EXERCISE:
What is needed is an exact copy of every line from the one containing "Task: Click the Share button" through the end of the entries; please set it down without any pictures.

DATA PROVIDED:
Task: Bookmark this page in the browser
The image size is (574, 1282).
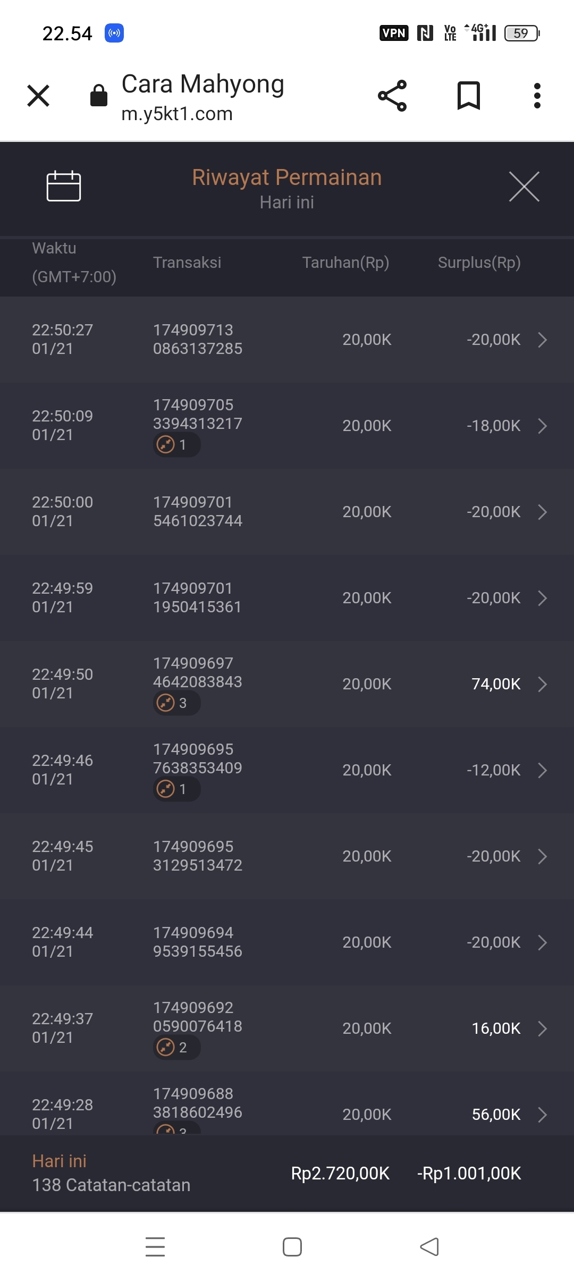Action: point(468,96)
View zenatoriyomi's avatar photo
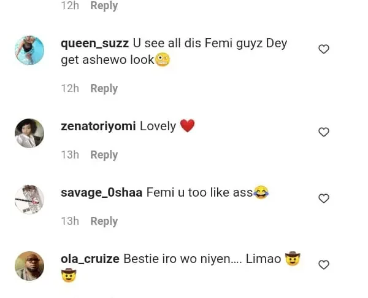368x298 pixels. 29,133
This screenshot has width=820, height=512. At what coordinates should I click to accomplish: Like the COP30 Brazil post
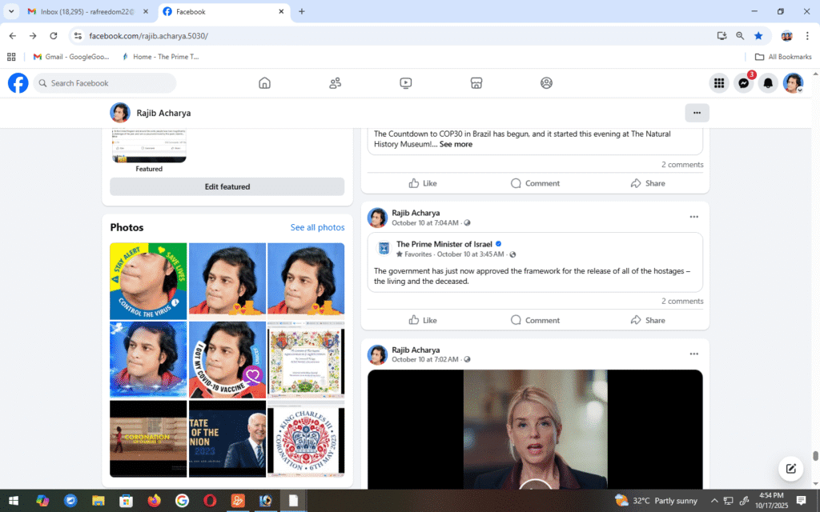422,183
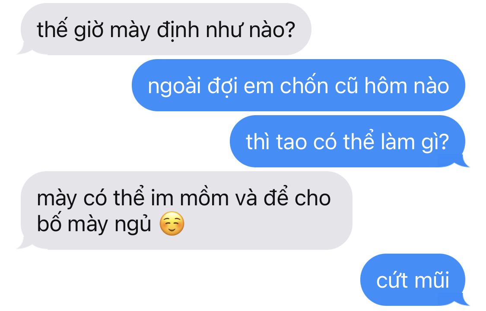Click the word "định" in the first message

pos(178,31)
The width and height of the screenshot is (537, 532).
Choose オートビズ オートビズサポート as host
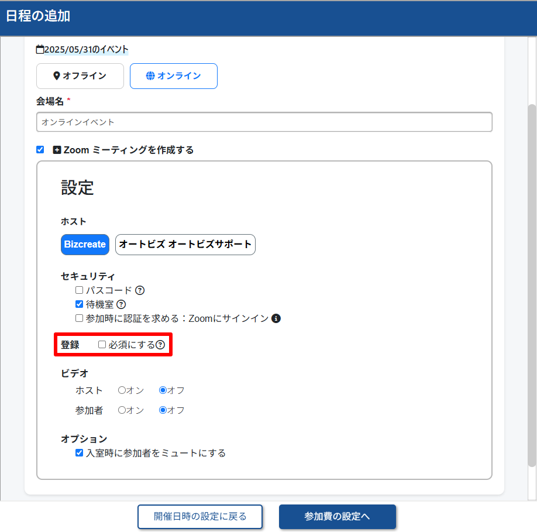pyautogui.click(x=185, y=245)
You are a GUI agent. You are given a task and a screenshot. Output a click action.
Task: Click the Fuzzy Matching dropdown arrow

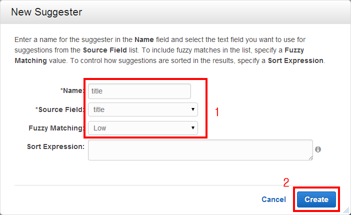pos(193,128)
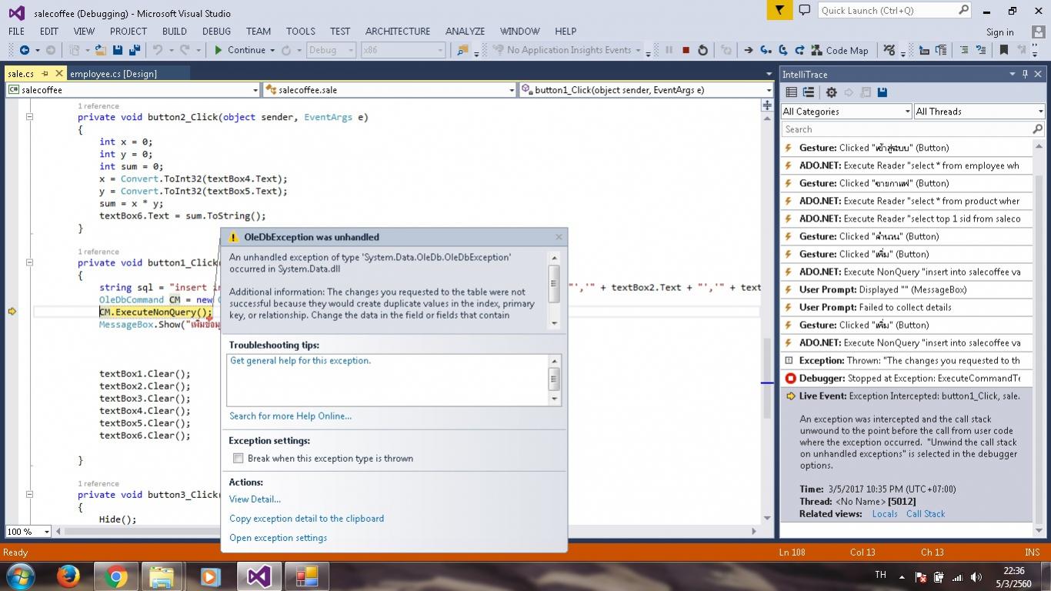Click the IntelliTrace save session icon
Screen dimensions: 1051x591
click(883, 92)
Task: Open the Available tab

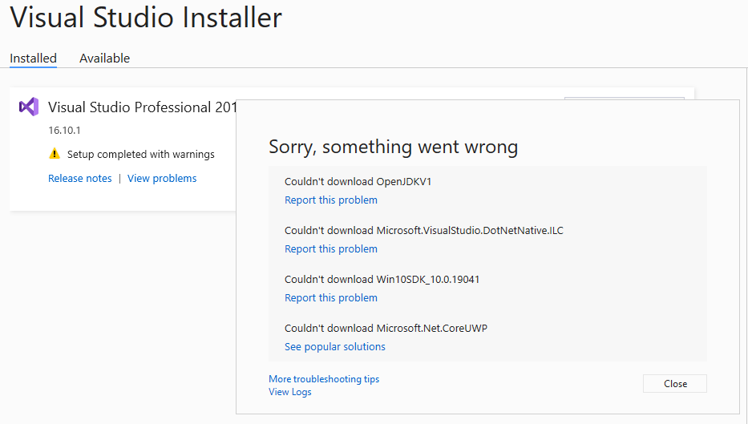Action: click(104, 59)
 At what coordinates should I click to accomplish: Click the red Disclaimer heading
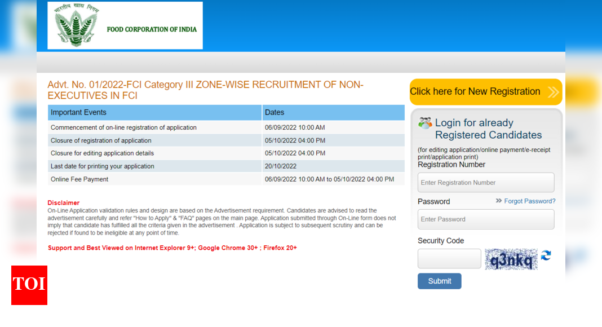[63, 202]
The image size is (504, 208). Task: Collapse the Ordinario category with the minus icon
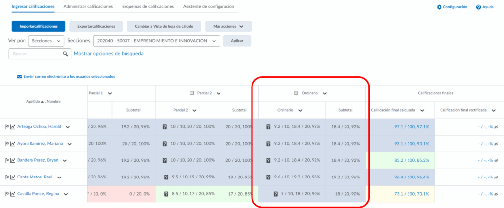click(296, 93)
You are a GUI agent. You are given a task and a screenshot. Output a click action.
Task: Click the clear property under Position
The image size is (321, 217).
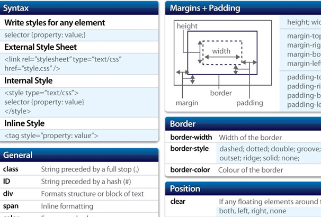[x=177, y=202]
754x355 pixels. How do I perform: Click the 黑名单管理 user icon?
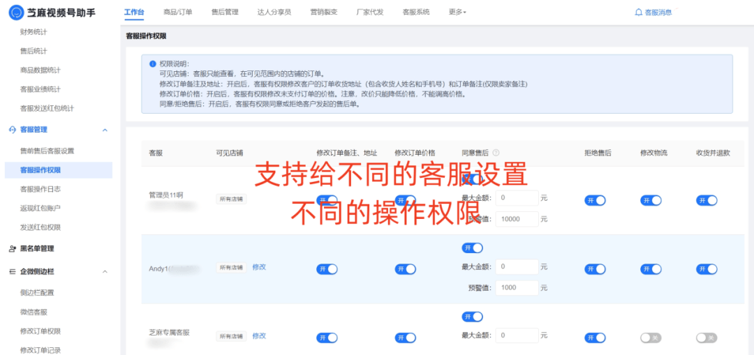point(13,248)
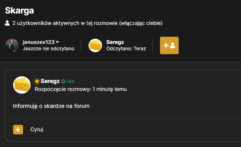Click the Skarga conversation title
Viewport: 241px width, 147px height.
point(19,11)
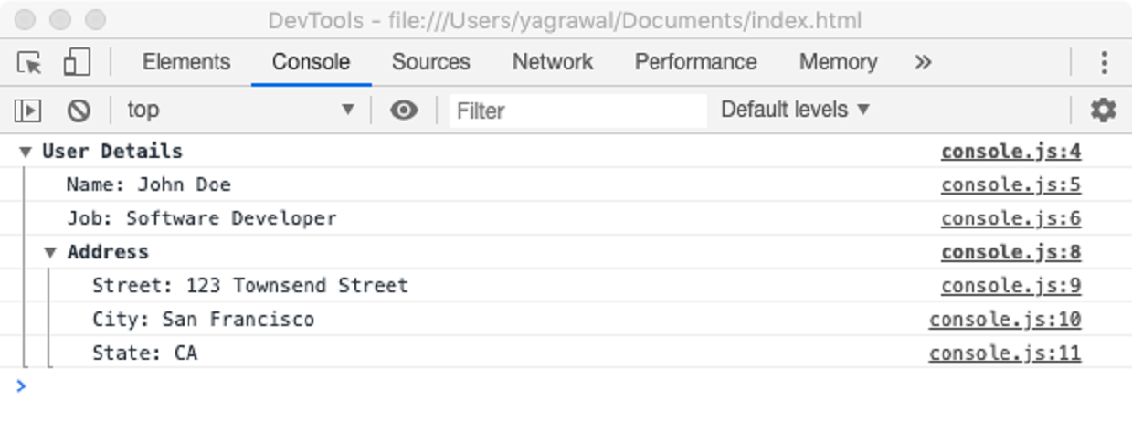Create a live expression with the eye icon

coord(404,111)
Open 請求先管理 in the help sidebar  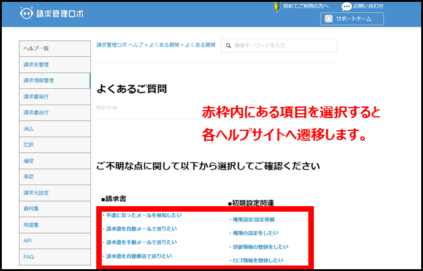tap(36, 64)
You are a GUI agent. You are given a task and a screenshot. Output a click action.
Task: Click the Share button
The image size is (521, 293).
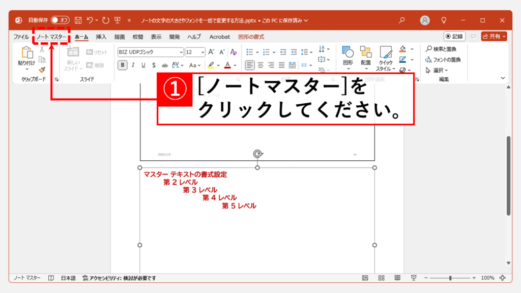point(494,37)
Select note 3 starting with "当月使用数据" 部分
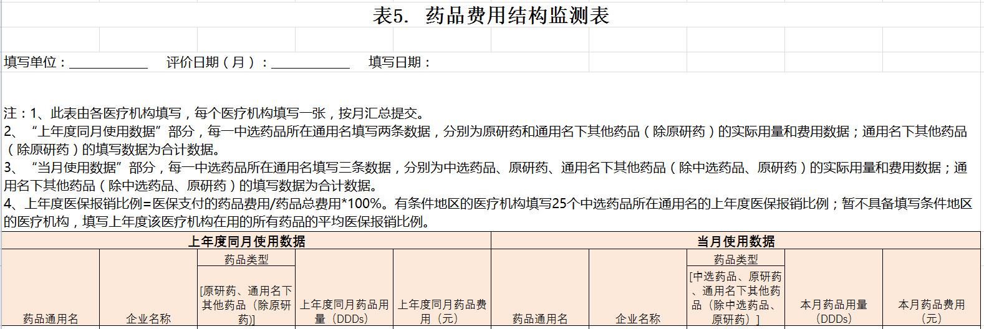 pos(486,176)
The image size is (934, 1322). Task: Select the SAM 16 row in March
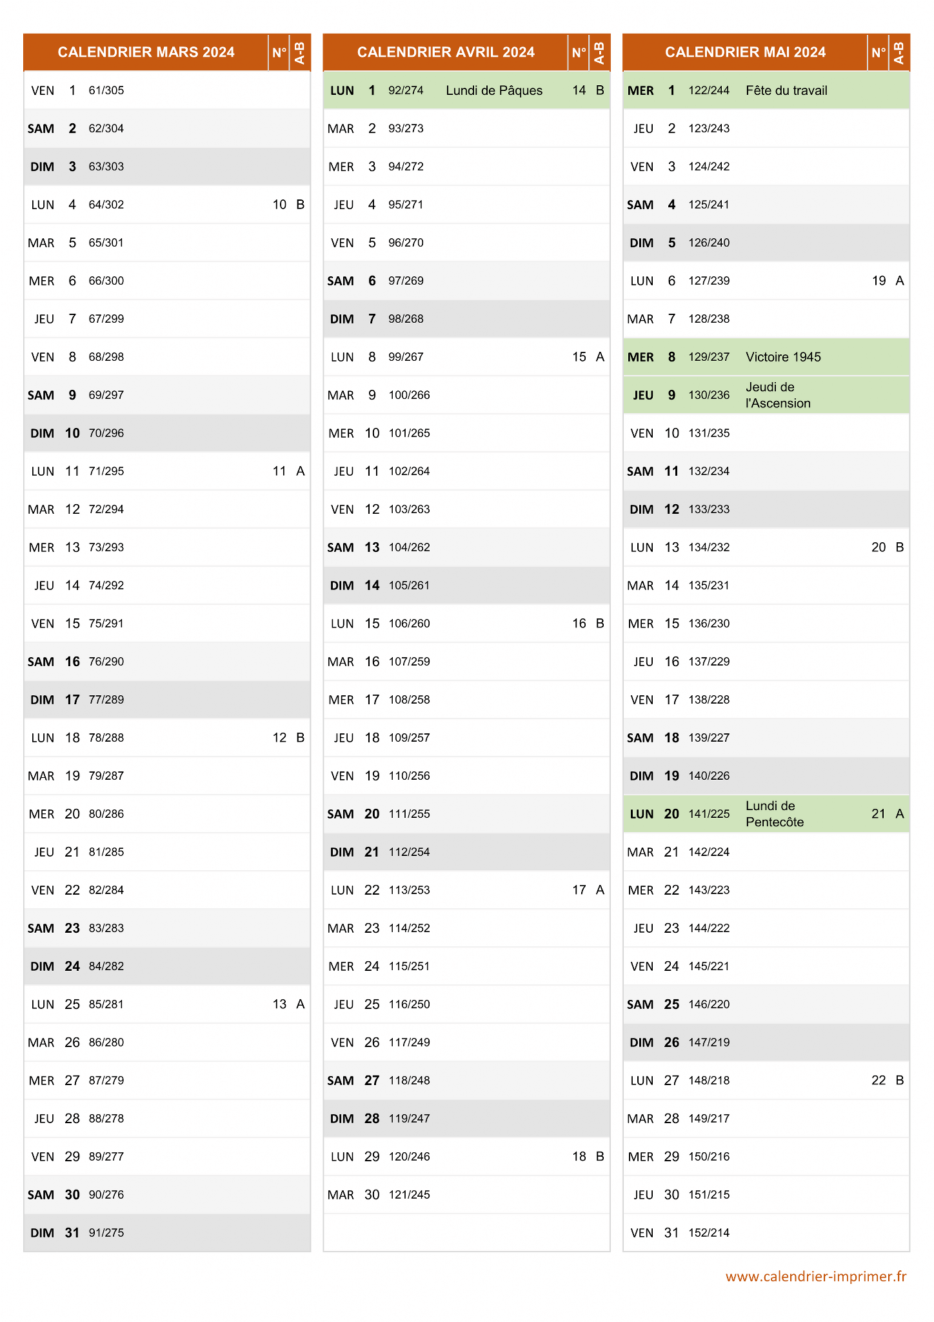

OUTPUT FOR THIS TASK:
Task: Click the Share button
The image size is (521, 293).
point(494,37)
Select note 3 starting with "当月使用数据" 部分
 pos(486,176)
The image size is (934, 1322). Task: Select the SAM 16 row in March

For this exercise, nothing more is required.